Audio
Music Theory
History
Digital Dream Chords - Musical Harmony, Time Perception, and Sound Synthesis

Digital Dream Chords - Musical Harmony, Time Perception, and Sound Synthesis

written by Night Sea

30 Nov 2023500 EDITIONS
1 TEZ

“The musical drone, used in many spiritual practices, dilates time for both performer and listener, allowing them to temporarily exist outside of time. It is possible while in this state to renew our organs of spiritual perception and to not only experience but also to channel the enchantment in the world around us.” - Kim Cascone, “Transcendigitalism,” in Sustain // Decay


Our latest project, Ratio, explores the sonic realm of drones, combining some of the earliest ideas about music theory with modern digital concepts. Our personal history with drone music originates in our appreciation for artists like Pauline Oliveros, Elaine Radigue, William Basinski, and Taylor Deupree. Outside of electronic music, we’ve found inspiration in the use of drone in Buddhism, early Christian chorale musics, and the ragas of North India. While the framework of generative art often stimulates the intellect through its technical and conceptual inclinations, drone invites the listener to bypass a cognitive understanding of the work through its surface level simplicity. With little to contemplate about the music itself, the listening experience holds up a mirror to one’s inner space.

Early in the project, the question arose of how a digital work, developed through software rather than instruments, might participate in this sonic tradition and provide something new. When building a synthesizer in software, any frequency can be provided to the oscillator, including frequencies that exist between the standard notes of the 12 tone tuning system of Western Classical music. If we consider the underlying mathematics of a tuning system, the door is opened to new possibilities.


To understand how we arrived at our current tuning system, we must look to ancient history. Mesopotamian tablets dating from 1800BCE depict tuning systems for their harps and lyres suggesting that they were the first to understand and formalize harmony.

[...] there existed standardized tun­ing procedures that operated within a heptatonic, dia­tonic system consisting of seven different and interrelated scales. The fact that these seven scales could be equat­ed with seven ancient Greek scales (dating some 1400 years later) quite startled the scholarly community; and the fact that one of the scales in common use was equiv­alent to our own modern major scale seemed difficult for many to believe [...]

We also know that the Sumero-Babylonian musical system was exported at least as far away as the Mediterranean coast […] It is not a stretch of the imagina­tion to suggest that the ancient Greeks did, as Pythagoras said, learn Mesopotamian music theory—together with their mathematics—in the Near East.

(Excerpt from Anne Kilmer, “The Musical Instruments from Ur and Ancient Mesopotamian Music”)

An image of a Sumerian Lyre excavated from the archeological site for the ancient city Ur.
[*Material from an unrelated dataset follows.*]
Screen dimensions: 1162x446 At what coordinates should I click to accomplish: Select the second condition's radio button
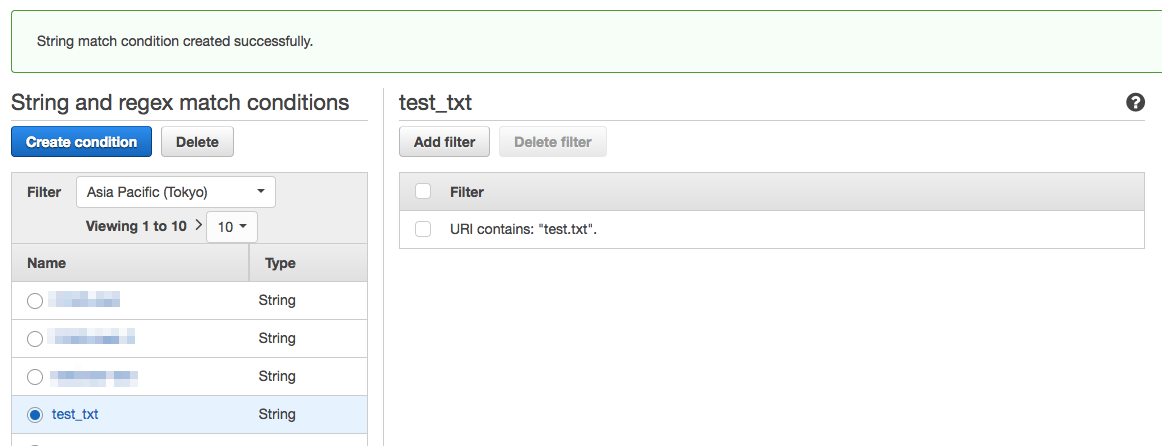tap(35, 339)
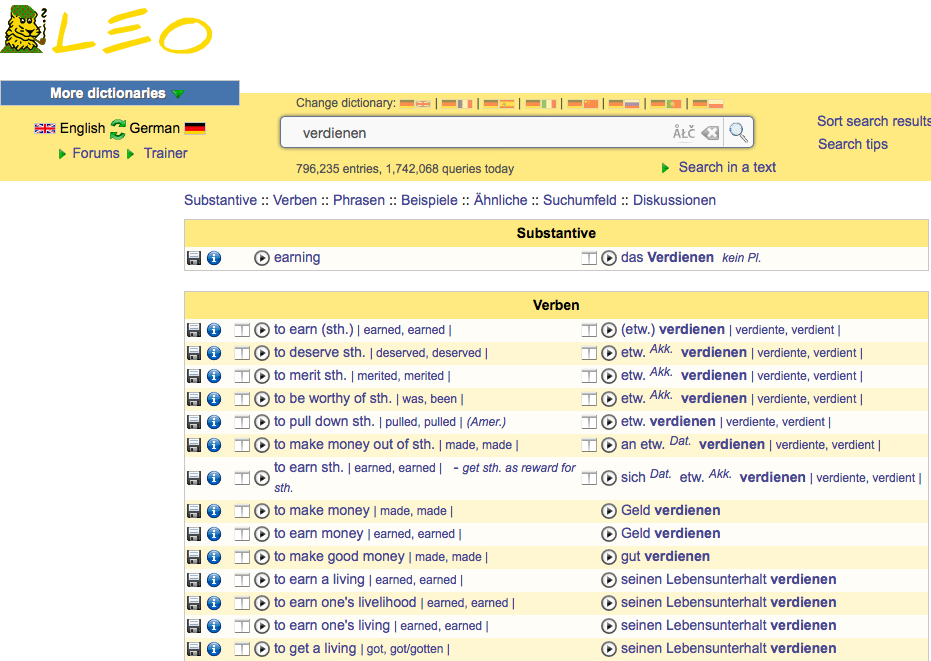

Public Domain via Wikimedia Commons.
An image of a Sumerian Lyre excavated from the archeological site for the ancient city Ur. Public Domain via Wikimedia Commons.

In ancient Greece, Pythagoras, Plato, and their students examined the relationship between mathematics and music, believing that music was a form of mathematics akin to geometry.

Reportedly, Pythagoras experimented with the tones produced when plucking strings of different lengths. He found that some specific ratios of string lengths created pleasing combinations (“harmonies”) and others did not. Based on his careful observations, Pythagoras identified the physics of intervals, or distances between notes, that form the primary harmonic system which is still used today

(Excerpt from "Music and Mathematics: A Pythagorean Perspective” - Edel Sanders)

The ratios 2:1, 3:2, and 4:3 took on particular significance, and would later become known as the octave, perfect fifth, and perfect fourth respectively. These ratios have a strong connection to the overtone series. Building a tuning system from these simple integer ratios based on the harmonic series is known as Just Intonation or Tuning, and Pythagoras’ tuning system is one example.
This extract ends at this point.